### EXTRAIT FOURNI
━━━━━━━━━━━━━━━━━━━━

Nous avons pu consulter un document intitulé « Note d’information sur l’action du Groupe chiroptères de Provence dans le cadre du projet touristique de La Barben » émanant de cette association, rédigée par son directeur Emmanuel Cosson [1]. On peut y lire notamment que cette espèce « a un rôle écologique et économique important, notamment en agro-écologie ». Il explique également avoir travaillé depuis plusieurs années avec le précédent propriétaire du château de La Barben afin de maintenir la colonie dans les souterrains tout en conservant les visites du public qui pouvait voir la colonie. Cela a abouti à « une exceptionnelle tolérance à la présence humaine du fait que personne ne lui portait atteinte ». ll ajoute : « Ainsi, génération après génération, les animaux ont acquis une totale confiance en nous. Ce qui est unique ». Il poursuit en expliquant se montrer confiant dans la possibilité de dédier des salles adaptées à la colonie, car « le projet d’aménagement touristique n’occupera pas toutes les salles souterraines ». Il ajoute encore que « pour maintenir en bon état de conservation les routes de vol nécessaires aux animaux pour rejoindre leurs zones de chasse », il faut notamment porter attention au « maintien des arbres et l’absence de pollution lumineuse ». Il conclut enfin : « ce projet est l’opportunité pour préserver durablement la colonie dans un espace dédié. Un bilan avec des propositions concrètes sera rendu en automne 2020. Restera au maître d’ouvrage à intégrer les propositions dans son projet afin de maintenir cette colonie unique ».

Outre qu’on ne comprend pas comment un tel projet serait une « opportunité » de préserver une colonie qui n’avait jusqu’ici aucun problème pour y habiter, il est intriguant que ces propositions concrètes restent parfaitement secrètes, comme le sont les mesures réellement prises par le maître d’ouvrage, et le résultat sur la délocalisation des chauves-souris. Loin de la « communication abondante » évoquée plus haut, Vianney d’Alançon ne nous a jamais apporté d’éléments probants sur la relocalisation de la colonie, pas davantage que le Groupe Chiroptères de Provence. Celui-ci, après plusieurs relances de notre part, nous a envoyé le message suivant : « Nous travaillons bien avec Rocher Mistral pour la sauvegarde de la colonie de chauves-souris au château de la Barben. Nous ne pouvons communiquer de résultats à ce jour. ». On ne peut imaginer réponse plus évasive, et nous ne comprenons pas pourquoi cette association qui devait communiquer ne peut même pas nous confirmer que la colonie aurait été sauvée, et comment.

━━━━━━━━━━━━━━━━━━━━

### CONTENU DES DONNÉES

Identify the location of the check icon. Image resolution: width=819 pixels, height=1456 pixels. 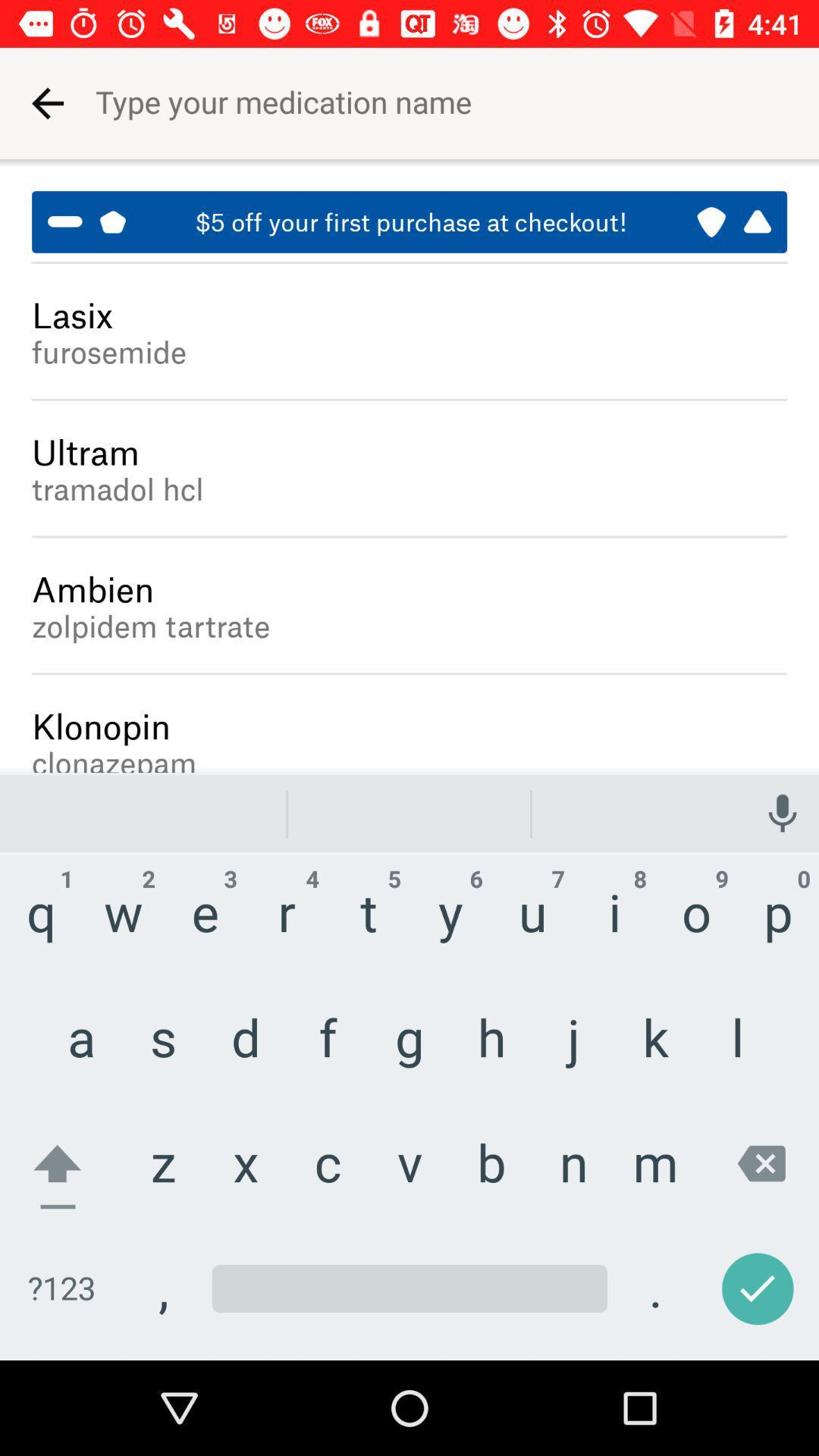
(755, 1295).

━━━━━━━━━━━━━━━━━━━━

### TRAVAIL À FAIRE
Traduisez en anglais cette phrase de l'extrait sur les chauves-souris du château de La Barben : « Ainsi, génération après génération, les animaux ont acquis une totale confiance en nous. »

### CORRIGÉ DÉTAILLÉ
Thus, generation after generation, the animals have come to trust us completely.